Pada Januari 2016, Enam orang dirawat di rumah sakit dan satu meninggal setelah ikut dalam uji coba Tahap I pengobatan gangguan nyeri dan pengobatan penyimpangan emosi di lembaga penelitian Biotrial, di Prancis barat. Meski telah dilakukan banyak pengujian pendahuluan pada hewan— tikus, anjing, dan monyet—dengan dosis 400 kali lebih kuat.
Laporan National Academy of Sciences Animal Models for Assessing Countermeasures to Bioterrorism Agents (December 2011) menyatakan; Model hewan mungkin tidak sempurna untuk kebutuhan tertentu dan mahal untuk dilakukan (memerlukan hewan dalam jumlah besar dan harus digunakan di fasilitas pengurungan yang aman). [...] Jika memungkinkan, teknologi transformasi medis harus mendorong upaya menggantikan primata sebagai hewan dalam penelitian pertahanan hayati.
Rekam jejak ekspor monyet oleh Indonesia
Pada 20 Januari 1994, Menteri Kehutanan Indonesia Djamaludin Suryohadikusumo menandatangani larangan ekspor monyet hasil tangkapan liar dua tahun setelah 110 monyet mati dalam perjalanan dari Inquatex, pemasok monyet di Jakarta, ke Worldwide Primates, perusahaan pemasok hewan laboratorium. Kematian tersebut diketahui tepat saat British Union for the Abolition of Vivisection (BUAV) mengumumkan bahwa dari penyelidikan selama setahun mereka menemukan tingkat kematian 22% di antara 260 monyet yang diekspor oleh Inquatex ke Inggris; dan oleh kematian 18% pada 2.150 yang diekspor CV. Primata, dan 21%, pada 810 monyet yang diekspor Primaco, dua perusahaan Indonesia lainnya.
Pada bulan Juli 1996, Laboratory Animal Breeders Services (LABS) sepakat membeli 1.400 monyet ekor panjang (Macaca fascicularis) dari Inquatex seharga $ 700.000. Inquatex kemudian mengirim 253 monyet ke LABS, termasuk 17 monyet hamil dan 20 bayi menyusui, beberapa baru berusia empat minggu—suatu pelanggaran hukum AS yang melarang impor hewan yang tidak disapih kecuali untuk perawatan medis darurat. Pengiriman keempat berisi 255 kera, enam di antaranya hamil dan 19 masih bayi. Salah satu ibu dari bayi yang sedang menyusui, ditemukan tewas di dalam kandangnya setibanya di Bandara Charles de Gaulle di Paris. Seorang lainnya berhasil melarikan diri di area kargo.

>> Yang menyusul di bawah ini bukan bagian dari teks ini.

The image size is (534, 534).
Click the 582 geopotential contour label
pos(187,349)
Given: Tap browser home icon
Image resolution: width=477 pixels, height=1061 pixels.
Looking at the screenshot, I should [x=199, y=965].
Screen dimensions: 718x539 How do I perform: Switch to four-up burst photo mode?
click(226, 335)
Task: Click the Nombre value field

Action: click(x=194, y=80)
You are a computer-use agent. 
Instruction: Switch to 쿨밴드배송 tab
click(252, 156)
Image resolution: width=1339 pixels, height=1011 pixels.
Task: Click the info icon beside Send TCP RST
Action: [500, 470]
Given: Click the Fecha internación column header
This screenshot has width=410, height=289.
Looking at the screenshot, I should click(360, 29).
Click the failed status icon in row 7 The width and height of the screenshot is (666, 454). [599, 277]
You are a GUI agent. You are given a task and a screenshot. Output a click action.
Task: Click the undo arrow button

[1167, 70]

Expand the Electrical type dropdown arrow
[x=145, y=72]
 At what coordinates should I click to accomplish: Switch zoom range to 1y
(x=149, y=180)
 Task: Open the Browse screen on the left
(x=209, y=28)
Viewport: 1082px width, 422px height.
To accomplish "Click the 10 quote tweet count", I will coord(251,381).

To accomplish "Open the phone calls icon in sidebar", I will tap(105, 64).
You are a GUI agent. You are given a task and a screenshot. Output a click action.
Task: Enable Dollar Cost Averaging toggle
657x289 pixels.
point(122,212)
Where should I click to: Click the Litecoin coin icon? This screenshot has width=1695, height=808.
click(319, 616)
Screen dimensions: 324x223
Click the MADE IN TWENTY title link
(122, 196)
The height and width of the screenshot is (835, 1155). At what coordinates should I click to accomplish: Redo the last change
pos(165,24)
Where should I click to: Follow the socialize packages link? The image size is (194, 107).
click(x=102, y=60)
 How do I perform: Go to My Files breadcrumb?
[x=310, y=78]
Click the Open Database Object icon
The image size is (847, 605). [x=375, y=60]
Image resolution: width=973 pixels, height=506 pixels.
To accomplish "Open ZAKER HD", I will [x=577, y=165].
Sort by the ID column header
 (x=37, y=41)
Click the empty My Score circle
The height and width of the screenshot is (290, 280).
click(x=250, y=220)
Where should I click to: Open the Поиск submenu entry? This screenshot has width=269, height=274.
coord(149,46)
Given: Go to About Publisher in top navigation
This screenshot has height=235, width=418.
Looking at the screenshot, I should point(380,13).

Pada tahun 2010, CITES menangguhkan ekspor monyet Indonesia karena melanggar peraturan serta melanggar pedoman perlindungan hewan internasional, setelah menemukan bahwa monyet yang diekspor Indonesia bukan dari generasi F1 tetapi dari hasil tangkapan liar.
Pada 2019, pemerintah mulai berbicara dengan media tentang ekspor monyet tangkapan liar, dengan alasan kelebihan populasi dan konflik manusia-monyet.
Pada Maret 2021, Indonesia mengekspor 120 ekor monyet ekor panjang ke AS untuk tujuan penelitian biomedis, menurut pihak berwenang semua monyet berasal dari penangkaran. Ekspor ini merupakan pengiriman pertama dari permintaan AS dengan total 1.000 ekor monyet.